• **Task objective**: The reply should contain every entry exactly as given, with no pictures in it.

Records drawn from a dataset
+++++

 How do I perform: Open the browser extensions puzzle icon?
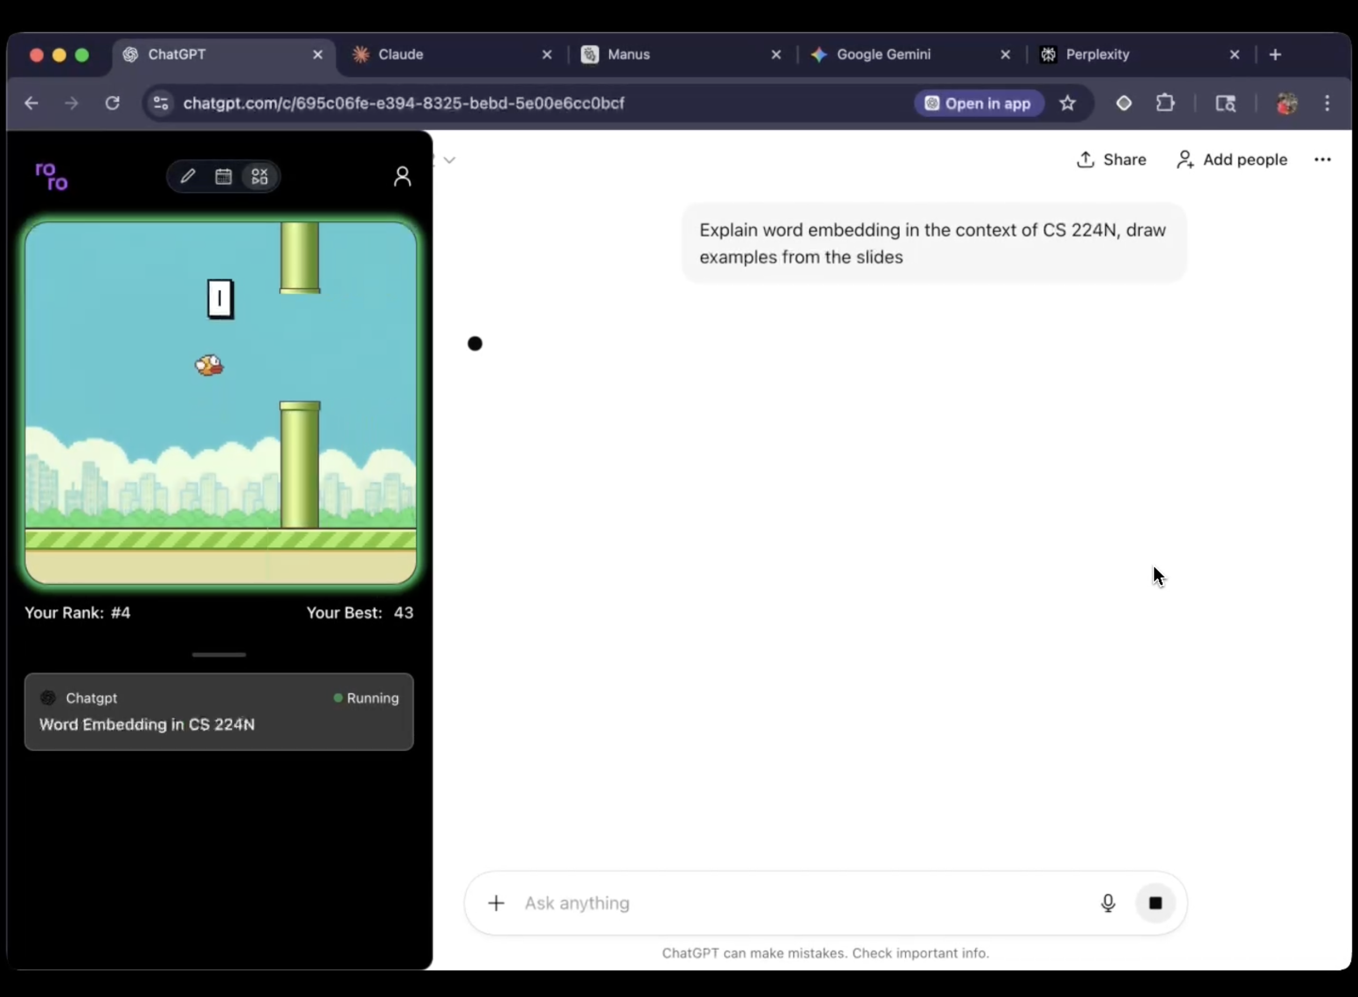click(1165, 103)
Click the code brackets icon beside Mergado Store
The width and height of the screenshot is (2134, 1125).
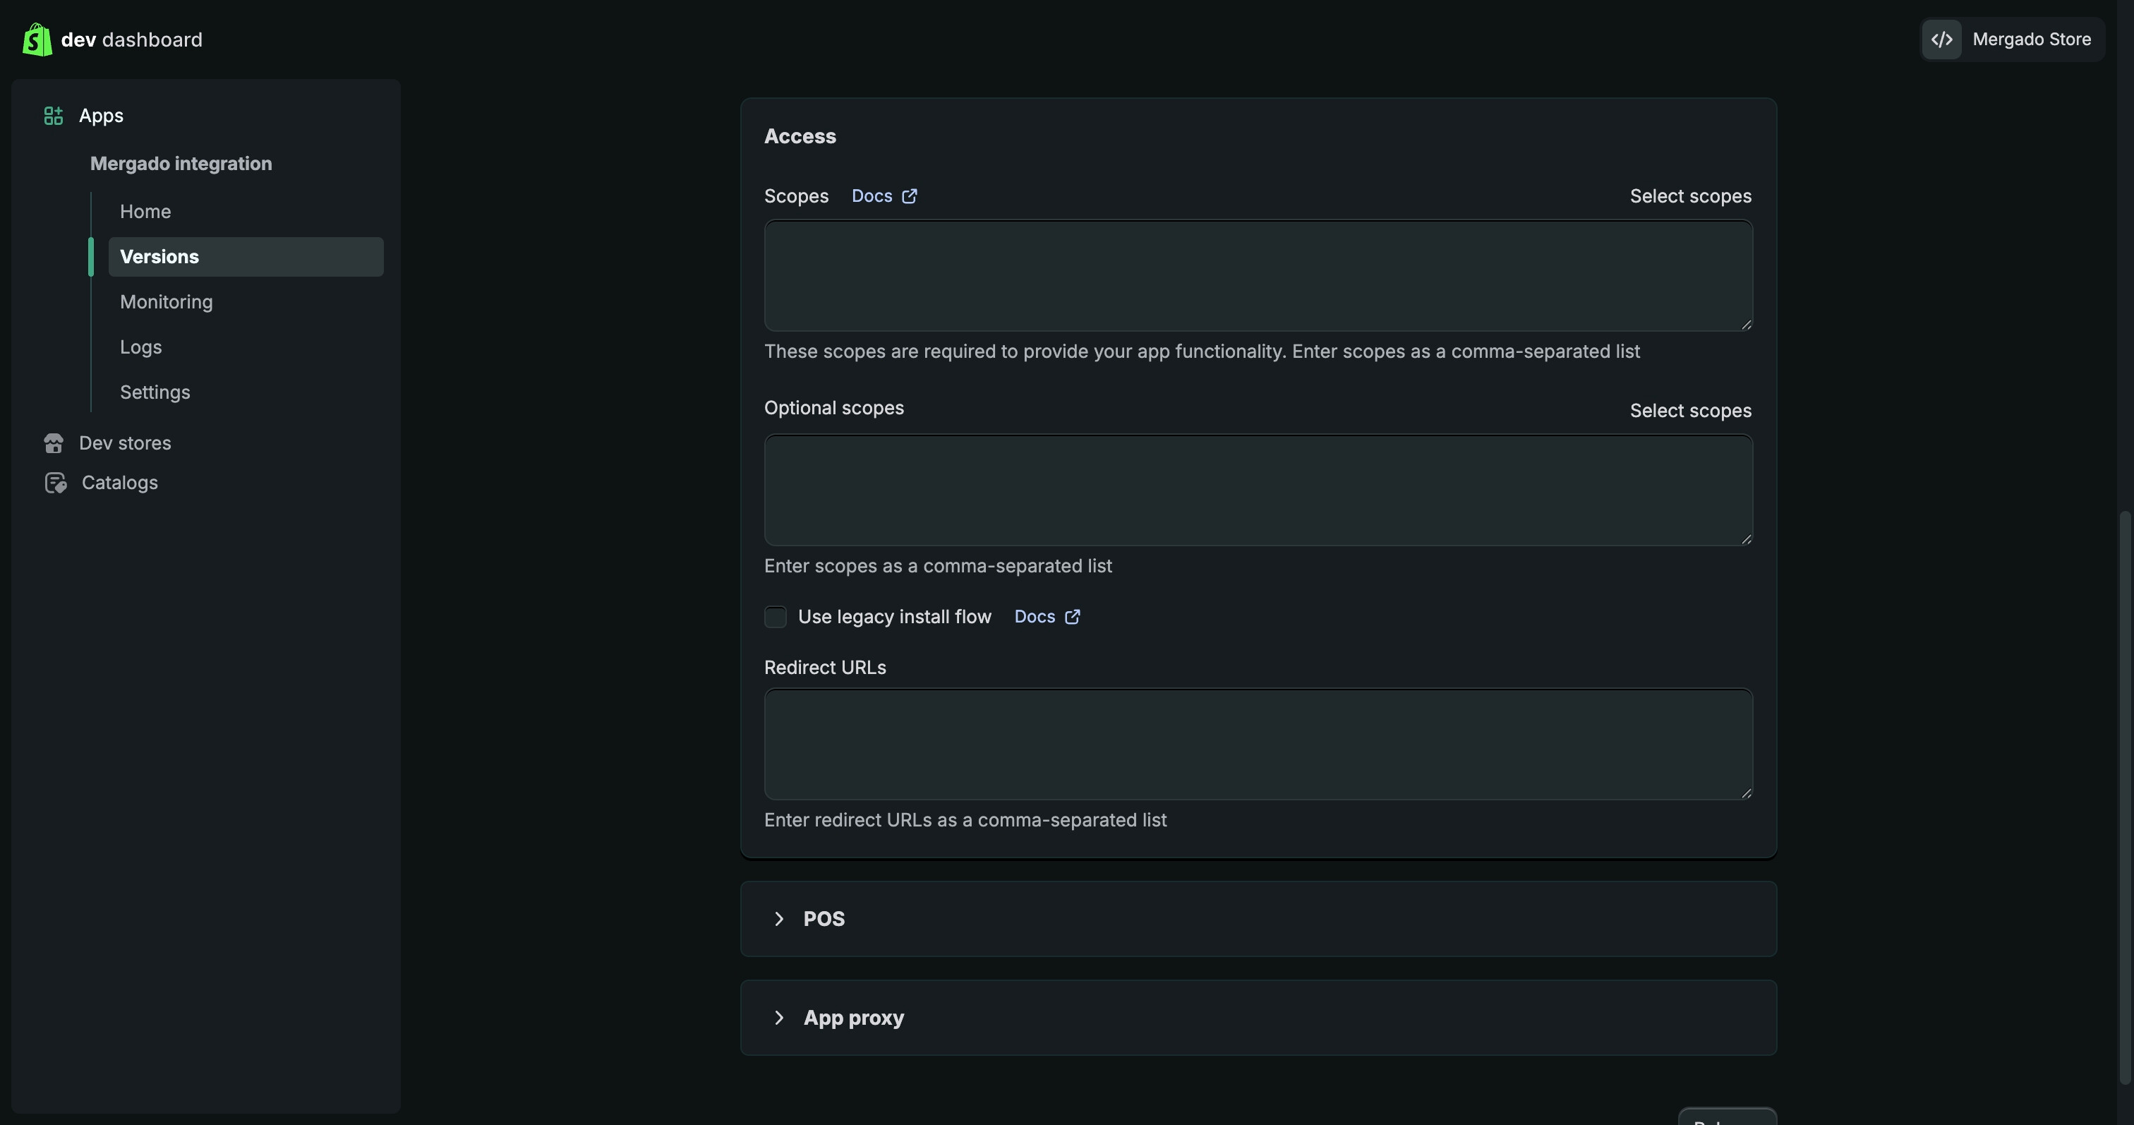pos(1941,40)
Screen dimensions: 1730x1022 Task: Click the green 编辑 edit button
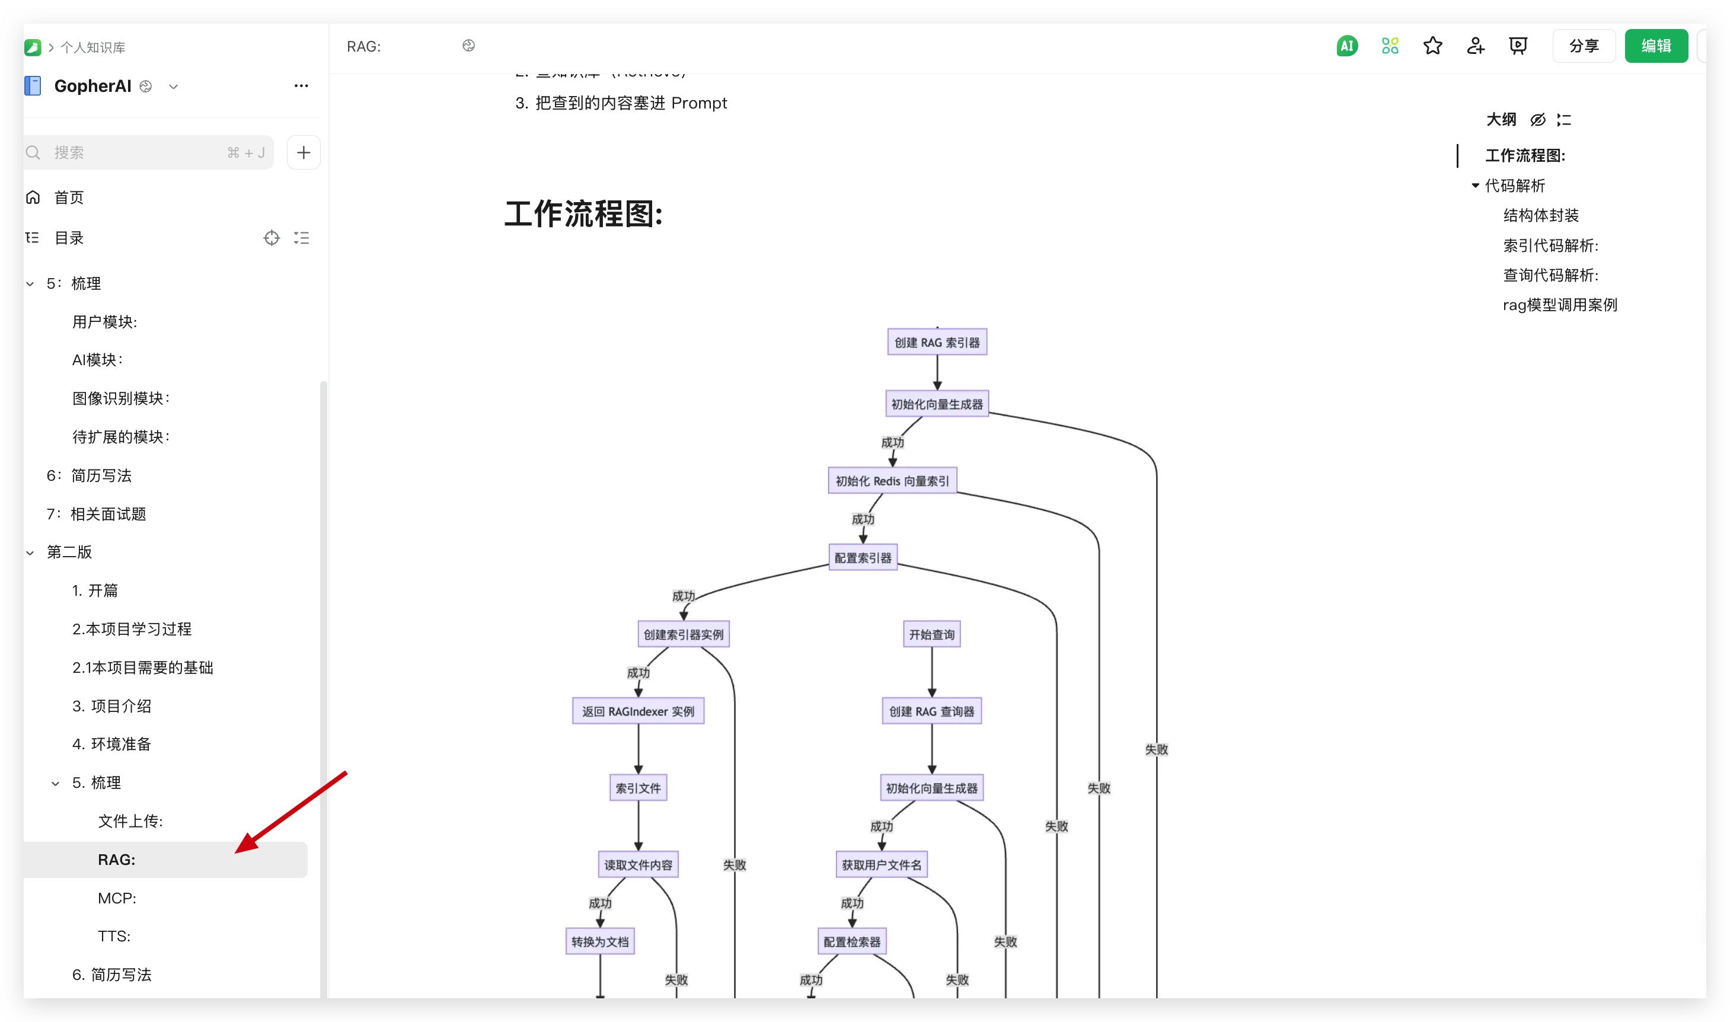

+++++

• **Response to this exercise**:
 How do I perform: Open the browser extensions puzzle icon?
click(1165, 103)
Click the code brackets icon beside Mergado Store
The width and height of the screenshot is (2134, 1125).
pos(1941,40)
Screen dimensions: 1730x1022 Task: Click the green 编辑 edit button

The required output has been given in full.